The NYPD Tapes: Inside Bed-Stuy's 81st Precinct
Subject: The NYPD Tapes: Inside Bed-Stuy's 81st PrecinctPart 1:
Runnin' Scared blog:
The NYPD Tapes
The NYPD Tapes Series: The Cliffs Notes Version
By Graham Rayman, Thursday, May. 13 2010 @ 3:45PM
By Graham Rayman
In the first and second articles so far in our NYPD Tapes series, the Voice has documented and chronicled a range of highly questionable NYPD practices.
Here we offer a Cliffs Notes version of what the articles showed, based on the unprecedented recordings of 117 roll calls made inside the 81st Precinct, in Bedford-Stuyvesant, in 2008 and 2009 by Police Officer Adrian Schoolcraft.
Stay tuned to the newspaper and our Runnin' Scared blog for continuing coverage of these issues. And listen to the excerpts of the recordings posted on the Voice website ...
1. Police officers were routinely threatened with discipline (transfers, shift changes, partner changes, and assignment changes) by their superiors if they did not make their monthly quota of summonses, stop-and-frisks, arrests, and community visits.
"Again, it's all about the numbers," a sergeant says on October 18, 2009.
2. Among the patrol sergeants and lieutenants, the constant demand for "numbers" from downtown and the patrol borough command was viewed with irritation, at times almost as busy work. Moreover, the Brooklyn North Inspections unit was viewed with contempt, for nailing officers for what were seen as minor infractions.
"Inspections -- they pull you over like a perp, and you know it's disrespectful to us," a lieutenant says on June 12, 2008. "So Inspections is really not our friend. Let's leave it at that."

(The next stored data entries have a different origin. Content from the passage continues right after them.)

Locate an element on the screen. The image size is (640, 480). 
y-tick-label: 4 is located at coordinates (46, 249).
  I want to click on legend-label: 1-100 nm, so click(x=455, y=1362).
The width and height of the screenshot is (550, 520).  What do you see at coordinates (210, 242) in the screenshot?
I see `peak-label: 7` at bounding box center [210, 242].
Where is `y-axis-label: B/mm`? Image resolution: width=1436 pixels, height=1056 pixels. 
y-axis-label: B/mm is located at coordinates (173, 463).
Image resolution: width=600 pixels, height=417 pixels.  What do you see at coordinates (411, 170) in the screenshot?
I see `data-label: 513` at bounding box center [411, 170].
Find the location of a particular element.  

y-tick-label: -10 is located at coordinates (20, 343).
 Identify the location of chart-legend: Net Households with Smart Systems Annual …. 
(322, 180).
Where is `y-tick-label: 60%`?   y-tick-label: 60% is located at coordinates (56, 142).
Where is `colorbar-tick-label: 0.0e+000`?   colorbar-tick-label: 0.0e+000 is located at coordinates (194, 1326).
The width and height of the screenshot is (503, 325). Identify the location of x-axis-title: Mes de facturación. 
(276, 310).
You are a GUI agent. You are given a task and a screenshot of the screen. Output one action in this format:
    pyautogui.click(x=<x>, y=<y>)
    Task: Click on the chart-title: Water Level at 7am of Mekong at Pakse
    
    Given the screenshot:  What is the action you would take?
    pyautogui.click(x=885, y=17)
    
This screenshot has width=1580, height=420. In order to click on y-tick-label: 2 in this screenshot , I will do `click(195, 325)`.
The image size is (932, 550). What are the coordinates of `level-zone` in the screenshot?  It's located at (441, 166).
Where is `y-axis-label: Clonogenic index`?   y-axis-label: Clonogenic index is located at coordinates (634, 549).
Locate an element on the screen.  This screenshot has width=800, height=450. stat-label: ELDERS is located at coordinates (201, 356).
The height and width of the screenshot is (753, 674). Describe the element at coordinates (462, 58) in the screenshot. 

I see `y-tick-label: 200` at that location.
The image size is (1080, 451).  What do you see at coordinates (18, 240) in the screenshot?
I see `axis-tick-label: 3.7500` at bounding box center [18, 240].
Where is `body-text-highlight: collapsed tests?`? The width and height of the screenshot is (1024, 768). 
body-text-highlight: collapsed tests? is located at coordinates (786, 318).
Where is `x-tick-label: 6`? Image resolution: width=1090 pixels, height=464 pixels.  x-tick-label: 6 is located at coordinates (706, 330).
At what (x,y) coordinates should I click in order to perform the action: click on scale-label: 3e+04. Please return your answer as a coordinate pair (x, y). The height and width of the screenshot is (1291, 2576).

3. Police officers were ordered to be skeptical about the validity of crime complaints. The precinct commander, a lieutenant, and a sergeant in charge of "crime analysis" would call victims and question them closely on their complaints. Supervisors had to be on the scene to look over the cops' shoulders even on a routine complaint. The precinct had a policy that if a robbery victim refused to return immediately to the station house, cops were told to refuse to take the complaint, known as a "61."
"If the complainant does not want to go back and speak to the squad, then there is no 61 taken," a sergeant says on October 12, 2009. "That's it. ... How do we know this guy really got robbed?"
4. Long before he went to the media, Officer Adrian Schoolcraft disclosed about a dozen documented instances of crime statistic manipulation to the NYPD unit that audits the crime statistics. The unit, known as the Quality Assurance Division, pledged a vigorous investigation.
"What this is doing is that it's messing with the officers," Schoolcraft tells the QAD investigators. "They're losing track of what's real and what's not real, what their duties are and what their duties aren't."
5. Even within QAD, there was a perception that the downgrading of crimes and the refusal to take complaints from citizens was more widespread than the department has admitted.
"The mayor's looking for it, the police commissioner's looking for it ... every commanding officer wants to show it," says a supervisor in QAD. "So there's motivation not to classify reports for the seven major crimes."
6. In a campaign to clear corners and building stoops in the neighborhood, the precinct commander and his subordinates issued orders that may have led patrol officers to violate citizens' civil rights. The commander ordered officers to make arrests even when they didn't witness the misconduct themselves. Cops were told to arrest people and "articulate" a charge later, or arrest people and hold them for hours simply for the purpose of clearing a corner, rather than for a specific criminal act.
"If they're on a corner, make 'em move" a sergeant says on November 23, 2008. "If they don't want to move, lock 'em up. Done deal. You can always articulate [a charge] later."
7. The explosion in stop-and-frisks over the past five years, the tapes suggest, may have as much to do with statistical quotas and avoiding "negative attention" as it does with some law enforcement strategy. That part of the article raises whether New Yorkers' civil rights were being violated for the purpose of a statistical category.
"How hard is a 250? I'm not saying make it up, but you can always articulate robbery, burglary, whatever the case may be," a sergeant says on March 13, 2009. "It's still a number. It keeps the hounds off."
8. The precinct's tactics, which are duplicated throughout the city, caused significant resentment in the community and allegations of civil rights violations. The worst case the Voice found was a woman suffering two broken wrists during an arrest for not having her ID even though she was a few steps from her home.
9. The staffing shortages currently plaguing the department also hit the 81st Precinct. To make up the difference, precinct supervisors ordered forced overtime, left sectors unpatrolled, refused of days off, and pulled cops from the plainclothes units.
"Where is everybody?" a lieutenant wonders on October 27, 2009. "This is going to be a bad month."